JOHANNESBURG — Nissan has redirected a planned $45 million (approximately R740 million) investment from South Africa to Egypt, underscoring a strategic pivot in its African manufacturing footprint as the company restructures globally and targets cost-efficient growth markets.
The Japanese automaker, according to Business Insider Africa, will deploy the capital to expand its production capacity in Egypt, with output expected to rise by roughly one-third. The move positions Egypt as a central export hub for the company’s operations across Africa, the Middle East, and parts of Europe.
Shift in African Manufacturing Strategy
The decision marks a significant setback for South Africa’s automotive sector, long regarded as a cornerstone of the country’s industrial base. Nissan’s repositioning reflects a broader reassessment of operational costs, supply chain resilience, and market access across the continent.
By contrast, Egypt offers a more competitive cost structure and geographic advantage, enabling manufacturers to serve multiple regions from a single base. The expansion is expected to add at least 10,000 vehicles annually to Nissan’s Egyptian output, while increasing localisation levels to over 50% of component sourcing.
Mohamed AbdelSamad, Nissan Africa’s managing director, indicated that localisation is central to the strategy, aimed at reducing exposure to global supply chain disruptions while strengthening regional integration.

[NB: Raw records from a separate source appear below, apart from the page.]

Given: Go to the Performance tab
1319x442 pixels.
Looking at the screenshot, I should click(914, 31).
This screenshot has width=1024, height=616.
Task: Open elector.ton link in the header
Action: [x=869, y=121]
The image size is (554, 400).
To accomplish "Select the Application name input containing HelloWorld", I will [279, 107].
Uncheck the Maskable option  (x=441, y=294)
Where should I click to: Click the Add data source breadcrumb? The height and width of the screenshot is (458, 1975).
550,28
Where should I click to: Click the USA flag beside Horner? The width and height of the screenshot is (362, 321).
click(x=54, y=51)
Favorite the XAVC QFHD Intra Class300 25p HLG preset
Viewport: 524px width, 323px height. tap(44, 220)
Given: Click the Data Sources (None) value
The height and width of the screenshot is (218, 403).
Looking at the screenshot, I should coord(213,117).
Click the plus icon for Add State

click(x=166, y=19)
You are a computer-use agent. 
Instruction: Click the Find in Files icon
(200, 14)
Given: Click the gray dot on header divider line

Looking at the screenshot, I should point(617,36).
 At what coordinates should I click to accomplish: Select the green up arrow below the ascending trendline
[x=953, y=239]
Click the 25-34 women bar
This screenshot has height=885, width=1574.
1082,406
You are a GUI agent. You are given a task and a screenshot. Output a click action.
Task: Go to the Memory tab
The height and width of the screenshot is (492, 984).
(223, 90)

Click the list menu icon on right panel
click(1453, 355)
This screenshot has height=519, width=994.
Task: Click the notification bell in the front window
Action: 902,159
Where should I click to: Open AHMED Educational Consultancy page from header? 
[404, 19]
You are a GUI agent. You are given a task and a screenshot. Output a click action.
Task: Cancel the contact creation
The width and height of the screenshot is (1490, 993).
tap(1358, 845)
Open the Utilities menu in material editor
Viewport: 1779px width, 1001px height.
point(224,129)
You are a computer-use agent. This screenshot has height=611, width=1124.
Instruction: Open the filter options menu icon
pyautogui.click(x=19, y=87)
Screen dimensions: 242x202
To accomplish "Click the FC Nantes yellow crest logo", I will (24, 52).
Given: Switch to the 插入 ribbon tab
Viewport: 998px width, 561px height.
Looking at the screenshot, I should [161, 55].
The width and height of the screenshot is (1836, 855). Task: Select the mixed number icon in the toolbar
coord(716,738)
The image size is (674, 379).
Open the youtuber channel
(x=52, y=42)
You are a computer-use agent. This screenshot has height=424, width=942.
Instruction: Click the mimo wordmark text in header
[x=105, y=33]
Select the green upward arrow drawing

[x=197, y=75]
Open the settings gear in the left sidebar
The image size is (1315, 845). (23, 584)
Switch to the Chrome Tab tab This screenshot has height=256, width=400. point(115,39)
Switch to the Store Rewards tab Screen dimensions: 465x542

Global Restructuring Pressures
The investment shift comes as Nissan undertakes a sweeping global restructuring programme to offset losses estimated at ¥275 billion (about R28 billion). The plan includes plant closures, cost rationalisation, and a sharper focus on high-growth regions—particularly in emerging markets such as Africa.
Within this context, Egypt has emerged as a strategic anchor for Nissan’s African ambitions. The company has already invested approximately $276 million in the country and exported over 25,000 vehicles in the past three years, with North African markets such as Libya serving as key destinations.
Economic Implications for South Africa
For South Africa, the withdrawal of manufacturing capacity represents a loss of industrial value addition, with potential knock-on effects across employment, supplier networks, and export earnings.
While Nissan is expected to maintain a presence in the country through sales and distribution operations, the downsizing of its manufacturing activities signals a broader shift in the competitive landscape of Africa’s automotive sector.
Notably, Chery Automobile has moved to acquire Nissan’s former manufacturing assets in South Africa, highlighting intensifying competition among global automakers seeking to establish or expand their presence on the continent.
Egypt’s Rising Industrial Appeal
Egypt’s growing attractiveness as a manufacturing base is underpinned by ongoing economic reforms, export-oriented industrial policy, and its strategic location linking African, Middle Eastern, and European markets.
The country also stands to benefit from the implementation of the African Continental Free Trade Area, which is expected to lower intra-African trade barriers and enhance regional distribution networks.
For Nissan, the bet on Egypt reflects a calculated shift toward operational efficiency, export scalability, and long-term positioning within Africa’s evolving automotive market—one increasingly shaped by cost competitiveness and regional integration.